Differences between the two perspectives include:

  1. (1)

    From an educational perspective, some studies discuss technical capability as prior knowledge in e-learning environments because most educational authors do not devote time to technical issues. In contrast, technical capability is not considered as prior knowledge from the MIS perspective, but rather as a known competency. Most MIS authors explore IT applications in e-learning.

  2. (2)

    Concepts of e-learning such as introduction, standard, and prospects are proposed from the MIS viewpoint. It reveals that researchers are intent on understanding the bases of educational characteristics and how IT impacts educational development. In other words, MIS authors are interested in the connection between “e” and “learning.”

  3. (3)

    The research topics of this study emphasize the “instruction” viewpoint, which covers several issues such as the design of e-learning, teaching techniques and the establishment of teaching situations. However, Shih’s results pay more attention to the viewpoint of “learning,” such as with interactive learning, learning communities, and cognitive psychology characteristics.

  4. (4)

    Lastly, some MIS authors are devoted to business applications, which Shih et al. does not cover. Therefore it can be concluded that MIS authors focus on applications of e-learning. For example, they voice concern about IT applications in e-learning environments for staff training and what will be coming for business innovation.

Conclusion

This study applies ACA method to construct an intellectual structure of e-learning. International journals and Taiwan’s NDLTD are two sample sources from which articles were collected. Through the MDS and HAC algorithms, outcomes are presented in two forms: a MDS map and a dendrogram. We analyze these results to determine what research topics are most mentioned within the discipline and who the important authors from 1996 to 2009 are.

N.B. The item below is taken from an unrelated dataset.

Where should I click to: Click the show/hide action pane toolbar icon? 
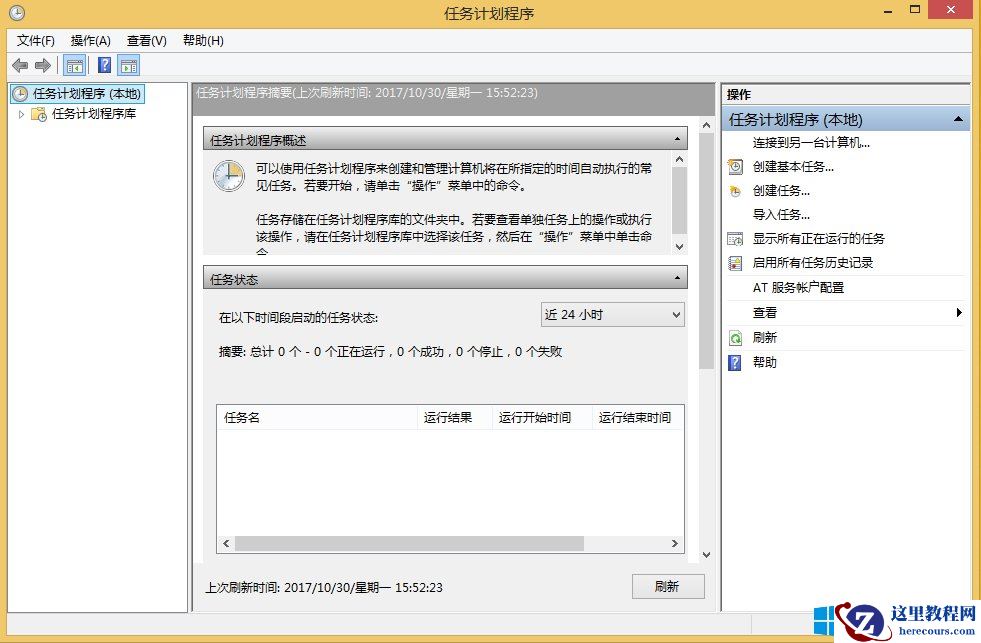coord(128,65)
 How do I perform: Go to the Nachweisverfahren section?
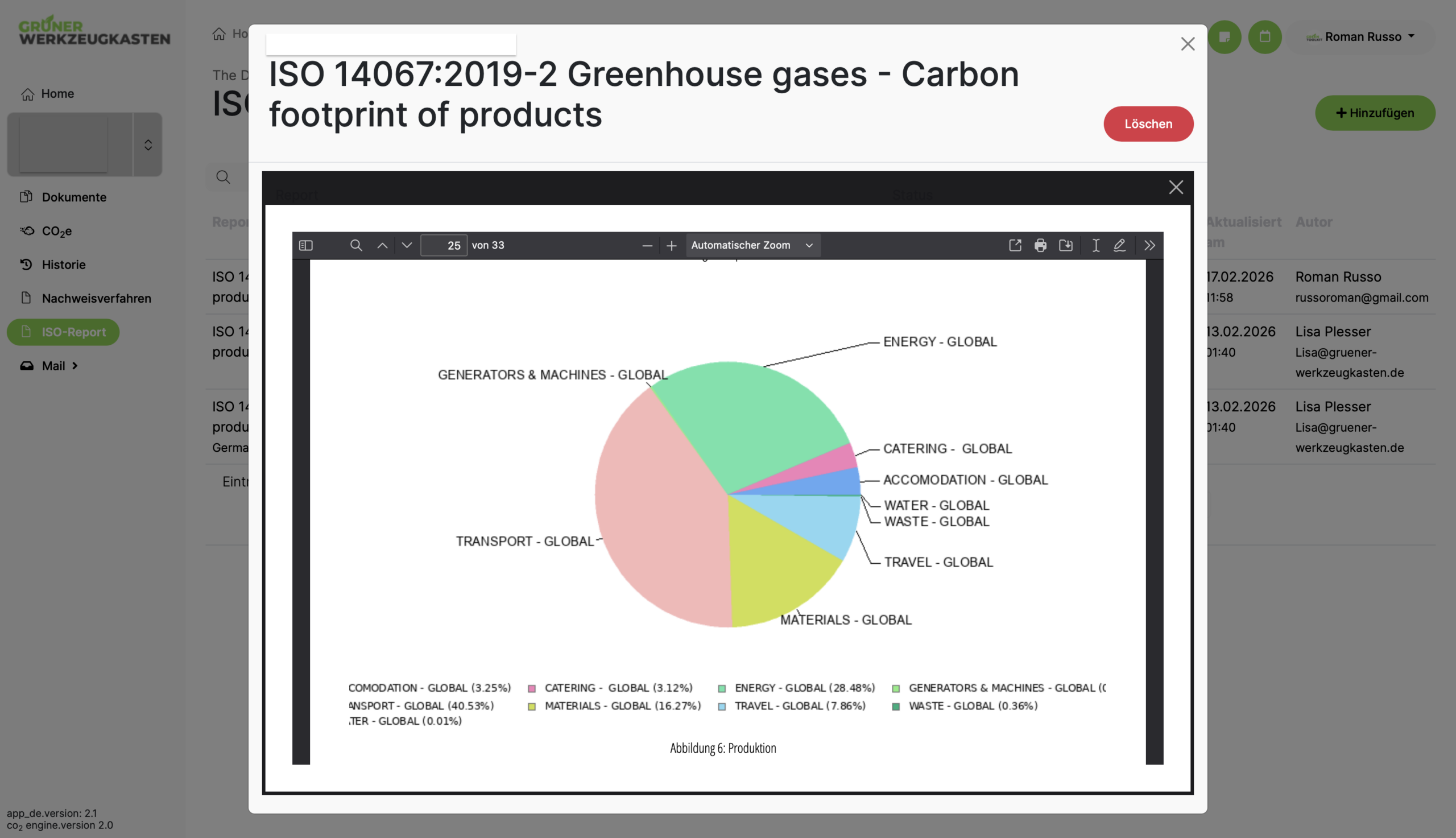[96, 298]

Additional results show that research topics from MIS and educational perspectives include individual behavior and cognitive psychology, but TAM and users’ satisfaction and acceptance are emphasized for MIS researchers.

Within MIS, IT is definitely the main topic of research for both international and Taiwanese authors. The development of technology, standards, and the design of learning environments are all emphasized categories. Furthermore, our results suggest that Taiwanese authors focus more on IT rather than education when they examine themes in e-learning.

E-learning for educators and learners to better understand what issues are under scrutiny and which authors are devoted to these topics. It is hoped that this new structure will bring us new applications for tracking e-learning development. For future research, we advocate additional theoretical and practical discussion on e-learning and its structural breakdown.